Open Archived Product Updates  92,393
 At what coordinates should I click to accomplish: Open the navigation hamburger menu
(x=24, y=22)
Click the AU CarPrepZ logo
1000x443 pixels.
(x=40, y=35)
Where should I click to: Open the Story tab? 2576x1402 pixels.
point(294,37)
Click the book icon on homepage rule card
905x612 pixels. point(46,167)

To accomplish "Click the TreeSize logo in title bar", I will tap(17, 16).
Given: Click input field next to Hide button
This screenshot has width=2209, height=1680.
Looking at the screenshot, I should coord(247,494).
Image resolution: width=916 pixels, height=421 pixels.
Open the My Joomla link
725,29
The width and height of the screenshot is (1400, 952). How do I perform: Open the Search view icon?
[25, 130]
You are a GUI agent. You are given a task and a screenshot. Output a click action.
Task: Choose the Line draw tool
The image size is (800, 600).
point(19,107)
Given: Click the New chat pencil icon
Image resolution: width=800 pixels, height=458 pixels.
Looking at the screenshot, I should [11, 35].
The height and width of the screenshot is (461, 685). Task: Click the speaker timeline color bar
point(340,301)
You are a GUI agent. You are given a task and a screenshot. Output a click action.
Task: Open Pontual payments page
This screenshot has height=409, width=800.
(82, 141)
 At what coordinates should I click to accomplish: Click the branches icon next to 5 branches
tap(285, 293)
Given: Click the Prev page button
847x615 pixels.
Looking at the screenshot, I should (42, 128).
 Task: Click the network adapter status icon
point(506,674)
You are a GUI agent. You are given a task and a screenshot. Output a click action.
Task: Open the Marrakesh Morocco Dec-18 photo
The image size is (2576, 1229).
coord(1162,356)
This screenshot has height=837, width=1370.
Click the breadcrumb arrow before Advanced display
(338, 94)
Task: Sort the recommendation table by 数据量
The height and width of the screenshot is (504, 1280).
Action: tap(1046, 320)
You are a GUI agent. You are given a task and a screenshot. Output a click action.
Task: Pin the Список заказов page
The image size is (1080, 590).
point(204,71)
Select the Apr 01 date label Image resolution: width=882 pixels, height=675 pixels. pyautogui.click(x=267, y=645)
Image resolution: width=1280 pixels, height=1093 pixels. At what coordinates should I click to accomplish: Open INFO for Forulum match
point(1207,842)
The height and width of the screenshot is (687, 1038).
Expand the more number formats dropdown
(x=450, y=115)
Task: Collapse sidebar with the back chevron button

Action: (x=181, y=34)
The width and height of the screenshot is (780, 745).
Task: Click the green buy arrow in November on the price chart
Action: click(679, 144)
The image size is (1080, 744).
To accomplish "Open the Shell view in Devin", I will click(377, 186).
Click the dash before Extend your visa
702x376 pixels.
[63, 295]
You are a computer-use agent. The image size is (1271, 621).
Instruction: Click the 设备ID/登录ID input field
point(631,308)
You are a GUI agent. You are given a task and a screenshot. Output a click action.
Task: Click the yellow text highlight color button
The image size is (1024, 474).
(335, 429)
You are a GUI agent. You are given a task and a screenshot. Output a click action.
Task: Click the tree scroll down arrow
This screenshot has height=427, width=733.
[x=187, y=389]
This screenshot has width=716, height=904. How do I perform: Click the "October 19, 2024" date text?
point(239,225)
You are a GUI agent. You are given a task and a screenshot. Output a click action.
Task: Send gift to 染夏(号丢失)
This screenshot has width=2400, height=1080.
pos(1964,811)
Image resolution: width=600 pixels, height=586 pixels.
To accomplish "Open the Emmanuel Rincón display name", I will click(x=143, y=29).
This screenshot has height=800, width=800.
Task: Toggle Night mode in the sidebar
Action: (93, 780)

***

To be done:
Quote every one of the rows above word for word.

Result of the exercise:
Open Archived Product Updates  92,393
 At what coordinates should I click to accomplish: Open the navigation hamburger menu
(x=24, y=22)
Click the AU CarPrepZ logo
1000x443 pixels.
(x=40, y=35)
Where should I click to: Open the Story tab? 2576x1402 pixels.
point(294,37)
Click the book icon on homepage rule card
905x612 pixels. point(46,167)

To accomplish "Click the TreeSize logo in title bar", I will tap(17, 16).
Given: Click input field next to Hide button
This screenshot has width=2209, height=1680.
Looking at the screenshot, I should coord(247,494).
Image resolution: width=916 pixels, height=421 pixels.
Open the My Joomla link
725,29
The width and height of the screenshot is (1400, 952). How do I perform: Open the Search view icon?
[25, 130]
You are a GUI agent. You are given a task and a screenshot. Output a click action.
Task: Choose the Line draw tool
The image size is (800, 600).
point(19,107)
Given: Click the New chat pencil icon
Image resolution: width=800 pixels, height=458 pixels.
Looking at the screenshot, I should [11, 35].
The height and width of the screenshot is (461, 685). Task: Click the speaker timeline color bar
point(340,301)
You are a GUI agent. You are given a task and a screenshot. Output a click action.
Task: Open Pontual payments page
This screenshot has height=409, width=800.
(82, 141)
 At what coordinates should I click to accomplish: Click the branches icon next to 5 branches
tap(285, 293)
Given: Click the Prev page button
847x615 pixels.
Looking at the screenshot, I should (42, 128).
 Task: Click the network adapter status icon
point(506,674)
You are a GUI agent. You are given a task and a screenshot. Output a click action.
Task: Open the Marrakesh Morocco Dec-18 photo
The image size is (2576, 1229).
coord(1162,356)
This screenshot has height=837, width=1370.
Click the breadcrumb arrow before Advanced display
(338, 94)
Task: Sort the recommendation table by 数据量
The height and width of the screenshot is (504, 1280).
Action: tap(1046, 320)
You are a GUI agent. You are given a task and a screenshot. Output a click action.
Task: Pin the Список заказов page
The image size is (1080, 590).
point(204,71)
Select the Apr 01 date label Image resolution: width=882 pixels, height=675 pixels. pyautogui.click(x=267, y=645)
Image resolution: width=1280 pixels, height=1093 pixels. At what coordinates should I click to accomplish: Open INFO for Forulum match
point(1207,842)
The height and width of the screenshot is (687, 1038).
Expand the more number formats dropdown
(x=450, y=115)
Task: Collapse sidebar with the back chevron button

Action: (x=181, y=34)
The width and height of the screenshot is (780, 745).
Task: Click the green buy arrow in November on the price chart
Action: click(679, 144)
The image size is (1080, 744).
To accomplish "Open the Shell view in Devin", I will click(377, 186).
Click the dash before Extend your visa
702x376 pixels.
[63, 295]
You are a computer-use agent. The image size is (1271, 621).
Instruction: Click the 设备ID/登录ID input field
point(631,308)
You are a GUI agent. You are given a task and a screenshot. Output a click action.
Task: Click the yellow text highlight color button
The image size is (1024, 474).
(335, 429)
You are a GUI agent. You are given a task and a screenshot. Output a click action.
Task: Click the tree scroll down arrow
This screenshot has height=427, width=733.
[x=187, y=389]
This screenshot has width=716, height=904. How do I perform: Click the "October 19, 2024" date text?
point(239,225)
You are a GUI agent. You are given a task and a screenshot. Output a click action.
Task: Send gift to 染夏(号丢失)
This screenshot has width=2400, height=1080.
pos(1964,811)
Image resolution: width=600 pixels, height=586 pixels.
To accomplish "Open the Emmanuel Rincón display name", I will click(x=143, y=29).
This screenshot has height=800, width=800.
Task: Toggle Night mode in the sidebar
Action: (93, 780)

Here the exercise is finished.